▶ [Work order]
Retype the records below exactly as they appear, but leave out any pictures.

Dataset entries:

=-=-=-=-=

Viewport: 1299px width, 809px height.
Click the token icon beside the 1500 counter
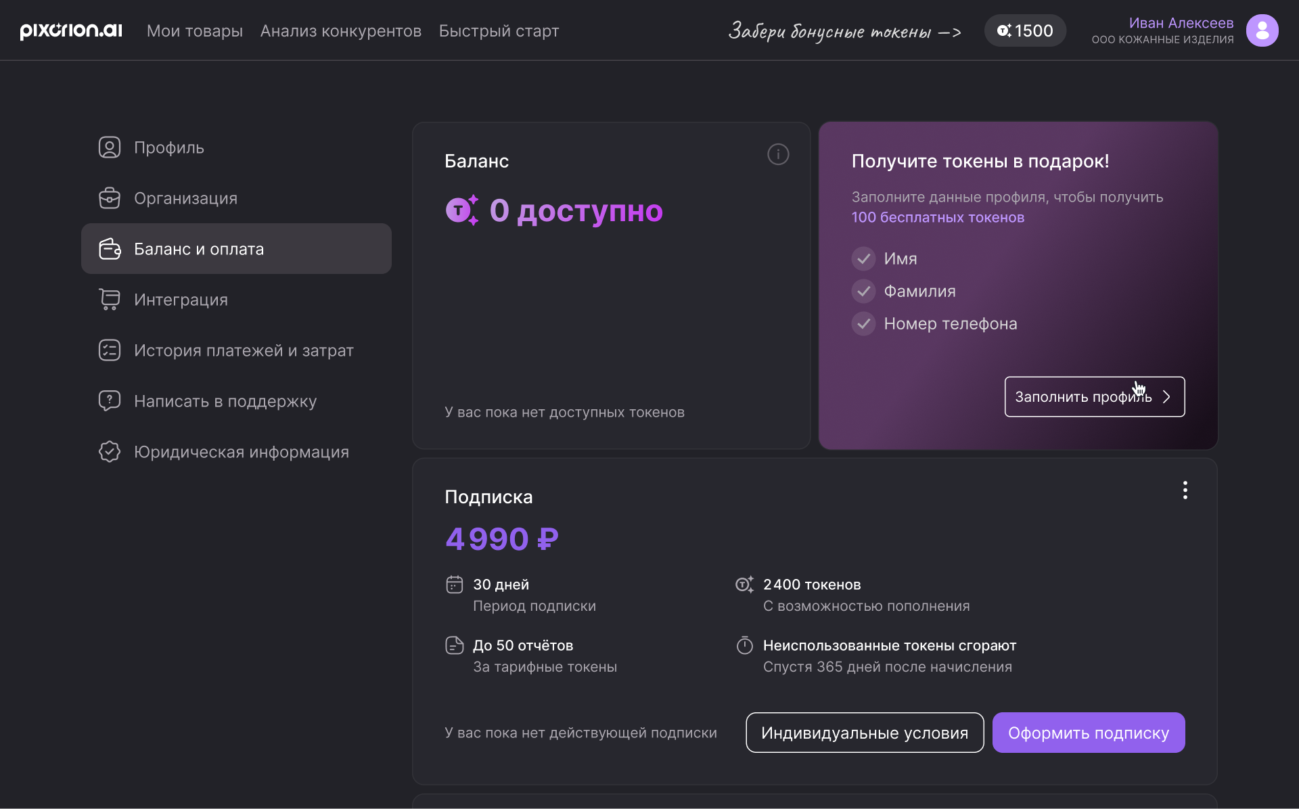coord(1004,30)
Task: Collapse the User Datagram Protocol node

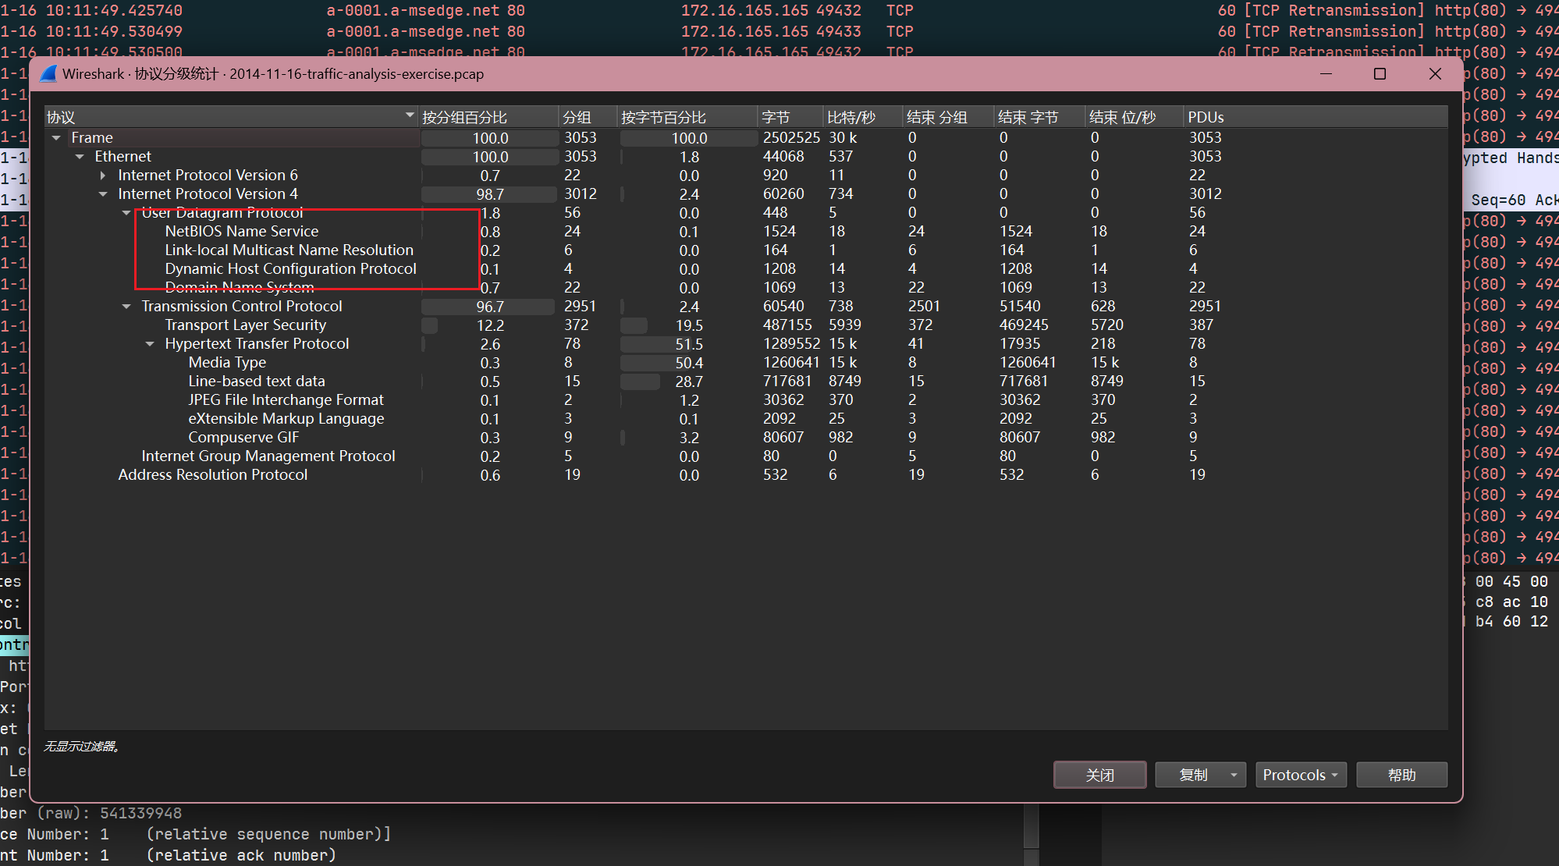Action: (x=126, y=213)
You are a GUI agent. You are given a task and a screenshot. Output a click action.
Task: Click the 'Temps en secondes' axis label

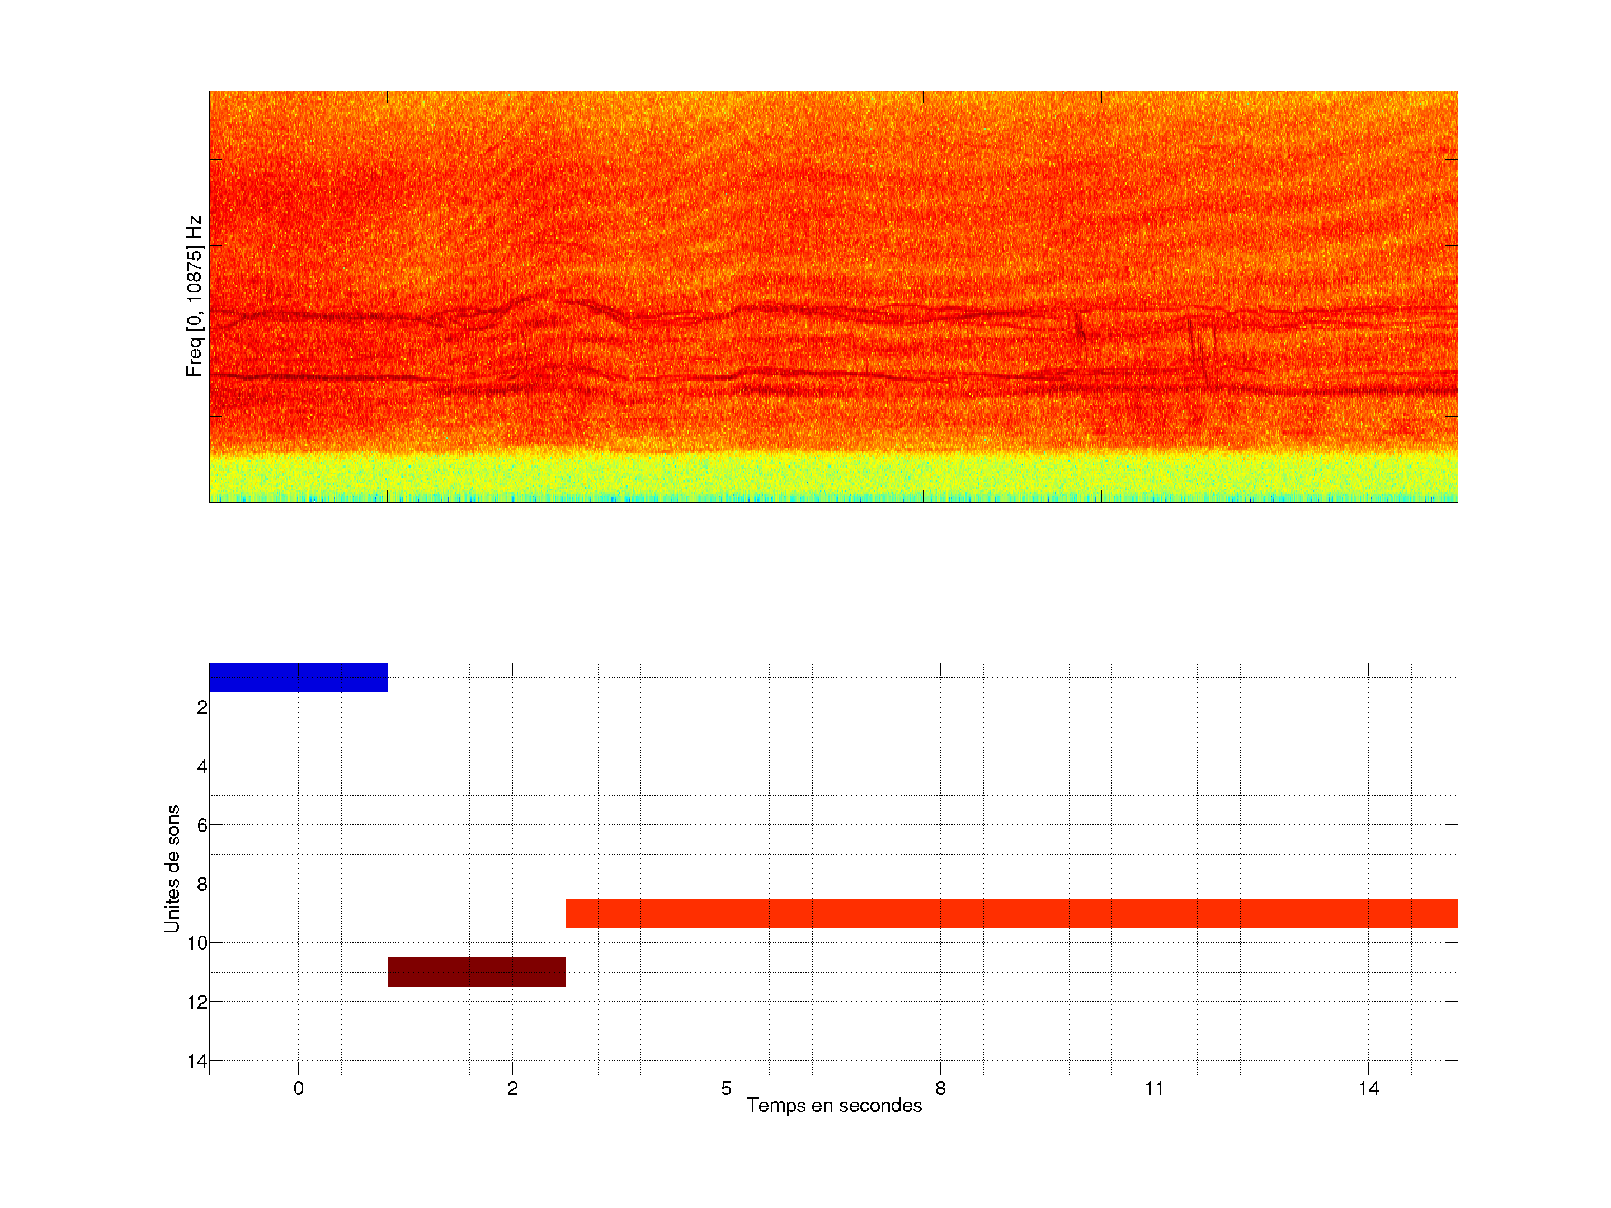coord(834,1105)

=-=-=-=-=

▶ [Expected answer]
Viewport: 1299px width, 809px height.
Click the token icon beside the 1500 counter
coord(1004,30)
Task: Collapse the User Datagram Protocol node

Action: (x=126, y=213)
You are a GUI agent. You are given a task and a screenshot. Output a click action.
Task: Click the 'Temps en secondes' axis label

coord(834,1105)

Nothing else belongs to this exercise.